Dominating global headlines that same year were the revelations of WikiLeaks. Spearheaded by Australian info-guerrilla Julian Assange, the WikiLeaks narrative gave the world in 2010 an anti-authoritarian streak that chimed with the heart of Daily Maverick’s counter-culture approach.
Sipho Hlongwane brought readers several refreshing angles on the story everyone was talking about. Sipho ticked all WikiLeaks’ biggest moments – from the release of a flood of confidential US diplomatic cables to leaking hitherto secret aspects of the Iraq war and blowing apart US military cover-ups in Afghanistan.

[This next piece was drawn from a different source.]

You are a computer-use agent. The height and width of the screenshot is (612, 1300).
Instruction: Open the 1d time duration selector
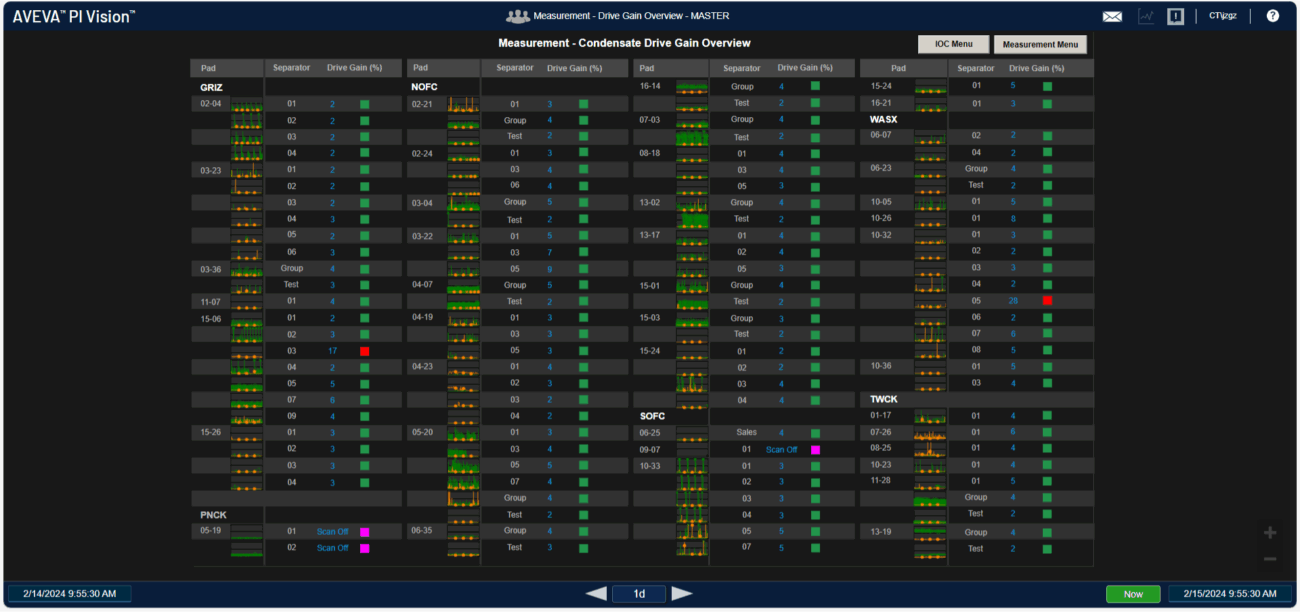click(639, 594)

But Daily Maverick also got stuck into the South African implications of the whistle-blower organisation’s contrarian onslaught against the US government in particular.
Some of the leaked US cables dealt with South African presidents Jacob Zuma and Thabo Mbeki – and the ubiquitous Malema came in for a (dis)honourable mention.
Columnist Ivo Vegter, ever taking the counterintuitive approach, predicted: “One day, we’ll all hate WikiLeaks.” Vegter suggested that a distinction should be drawn between whistle-blowing and a stadium full of vuvuzelas. “One can be ethically questionable but ultimately moral; the other is overbearing noise that initially makes us smile, but ultimately makes us all deaf,” he wrote.
At that stage, there was no way of predicting just how vital whistle-blowers would become to saving a country on the brink of catastrophe some seven years later.